Exercise = Return each record exactly as it appears, so that nothing is dropped or altered.

Entries shown =
============================================================
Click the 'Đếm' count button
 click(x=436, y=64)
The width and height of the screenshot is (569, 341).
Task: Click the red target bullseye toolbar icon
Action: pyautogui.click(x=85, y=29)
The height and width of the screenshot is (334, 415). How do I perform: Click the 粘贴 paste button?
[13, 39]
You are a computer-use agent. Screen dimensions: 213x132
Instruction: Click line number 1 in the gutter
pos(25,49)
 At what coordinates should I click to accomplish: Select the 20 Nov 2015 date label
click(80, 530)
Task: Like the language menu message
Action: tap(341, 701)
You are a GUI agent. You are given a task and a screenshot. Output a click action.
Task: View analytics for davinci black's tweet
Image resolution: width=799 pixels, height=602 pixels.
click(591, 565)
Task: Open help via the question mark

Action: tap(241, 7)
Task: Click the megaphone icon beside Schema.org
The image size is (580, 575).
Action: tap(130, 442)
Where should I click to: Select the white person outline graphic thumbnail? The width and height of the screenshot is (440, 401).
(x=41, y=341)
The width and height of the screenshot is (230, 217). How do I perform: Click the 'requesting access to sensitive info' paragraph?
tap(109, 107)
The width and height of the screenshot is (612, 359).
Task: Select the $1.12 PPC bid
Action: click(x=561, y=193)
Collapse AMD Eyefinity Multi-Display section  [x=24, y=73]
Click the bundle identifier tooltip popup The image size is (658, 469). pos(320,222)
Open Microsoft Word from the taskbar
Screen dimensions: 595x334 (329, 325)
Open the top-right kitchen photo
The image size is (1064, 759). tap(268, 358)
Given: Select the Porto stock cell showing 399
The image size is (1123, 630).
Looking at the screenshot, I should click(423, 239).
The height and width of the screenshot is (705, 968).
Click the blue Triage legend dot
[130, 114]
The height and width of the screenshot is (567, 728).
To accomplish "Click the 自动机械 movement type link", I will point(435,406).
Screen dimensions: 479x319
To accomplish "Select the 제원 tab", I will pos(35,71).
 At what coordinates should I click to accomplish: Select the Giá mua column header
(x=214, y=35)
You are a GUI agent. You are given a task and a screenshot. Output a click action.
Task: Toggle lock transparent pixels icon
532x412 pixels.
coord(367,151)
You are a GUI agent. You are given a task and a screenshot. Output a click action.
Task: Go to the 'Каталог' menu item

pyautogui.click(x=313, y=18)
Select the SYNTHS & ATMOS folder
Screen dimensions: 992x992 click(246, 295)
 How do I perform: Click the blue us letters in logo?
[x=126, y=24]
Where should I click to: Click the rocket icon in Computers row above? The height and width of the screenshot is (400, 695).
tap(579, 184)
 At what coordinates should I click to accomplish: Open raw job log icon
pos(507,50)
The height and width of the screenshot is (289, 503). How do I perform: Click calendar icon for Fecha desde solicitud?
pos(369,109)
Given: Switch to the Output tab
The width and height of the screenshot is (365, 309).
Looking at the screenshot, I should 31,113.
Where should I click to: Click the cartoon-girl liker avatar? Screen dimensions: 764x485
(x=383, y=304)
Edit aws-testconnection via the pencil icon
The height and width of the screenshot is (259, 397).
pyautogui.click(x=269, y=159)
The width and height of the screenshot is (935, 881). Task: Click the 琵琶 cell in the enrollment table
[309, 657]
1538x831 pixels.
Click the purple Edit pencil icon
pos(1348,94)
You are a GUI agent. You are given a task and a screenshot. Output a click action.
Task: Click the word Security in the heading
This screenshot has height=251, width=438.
============================================================
Exercise result =
Click the 'Đếm' count button
 click(x=436, y=64)
The width and height of the screenshot is (569, 341).
Task: Click the red target bullseye toolbar icon
Action: pyautogui.click(x=85, y=29)
The height and width of the screenshot is (334, 415). How do I perform: Click the 粘贴 paste button?
[13, 39]
You are a computer-use agent. Screen dimensions: 213x132
Instruction: Click line number 1 in the gutter
pos(25,49)
 At what coordinates should I click to accomplish: Select the 20 Nov 2015 date label
click(80, 530)
Task: Like the language menu message
Action: tap(341, 701)
You are a GUI agent. You are given a task and a screenshot. Output a click action.
Task: View analytics for davinci black's tweet
Image resolution: width=799 pixels, height=602 pixels.
click(591, 565)
Task: Open help via the question mark

Action: tap(241, 7)
Task: Click the megaphone icon beside Schema.org
The image size is (580, 575).
Action: tap(130, 442)
Where should I click to: Select the white person outline graphic thumbnail? The width and height of the screenshot is (440, 401).
(x=41, y=341)
The width and height of the screenshot is (230, 217). How do I perform: Click the 'requesting access to sensitive info' paragraph?
tap(109, 107)
The width and height of the screenshot is (612, 359).
Task: Select the $1.12 PPC bid
Action: click(x=561, y=193)
Collapse AMD Eyefinity Multi-Display section  [x=24, y=73]
Click the bundle identifier tooltip popup The image size is (658, 469). pos(320,222)
Open Microsoft Word from the taskbar
Screen dimensions: 595x334 (329, 325)
Open the top-right kitchen photo
The image size is (1064, 759). tap(268, 358)
Given: Select the Porto stock cell showing 399
The image size is (1123, 630).
Looking at the screenshot, I should click(423, 239).
The height and width of the screenshot is (705, 968).
Click the blue Triage legend dot
[130, 114]
The height and width of the screenshot is (567, 728).
To accomplish "Click the 自动机械 movement type link", I will point(435,406).
Screen dimensions: 479x319
To accomplish "Select the 제원 tab", I will pos(35,71).
 At what coordinates should I click to accomplish: Select the Giá mua column header
(x=214, y=35)
You are a GUI agent. You are given a task and a screenshot. Output a click action.
Task: Toggle lock transparent pixels icon
532x412 pixels.
coord(367,151)
You are a GUI agent. You are given a task and a screenshot. Output a click action.
Task: Go to the 'Каталог' menu item

pyautogui.click(x=313, y=18)
Select the SYNTHS & ATMOS folder
Screen dimensions: 992x992 click(246, 295)
 How do I perform: Click the blue us letters in logo?
[x=126, y=24]
Where should I click to: Click the rocket icon in Computers row above? The height and width of the screenshot is (400, 695).
tap(579, 184)
 At what coordinates should I click to accomplish: Open raw job log icon
pos(507,50)
The height and width of the screenshot is (289, 503). How do I perform: Click calendar icon for Fecha desde solicitud?
pos(369,109)
Given: Switch to the Output tab
The width and height of the screenshot is (365, 309).
Looking at the screenshot, I should 31,113.
Where should I click to: Click the cartoon-girl liker avatar? Screen dimensions: 764x485
(x=383, y=304)
Edit aws-testconnection via the pencil icon
The height and width of the screenshot is (259, 397).
pyautogui.click(x=269, y=159)
The width and height of the screenshot is (935, 881). Task: Click the 琵琶 cell in the enrollment table
[309, 657]
1538x831 pixels.
Click the purple Edit pencil icon
pos(1348,94)
You are a GUI agent. You are given a task and a screenshot. Output a click action.
Task: Click the word Security in the heading
This screenshot has height=251, width=438.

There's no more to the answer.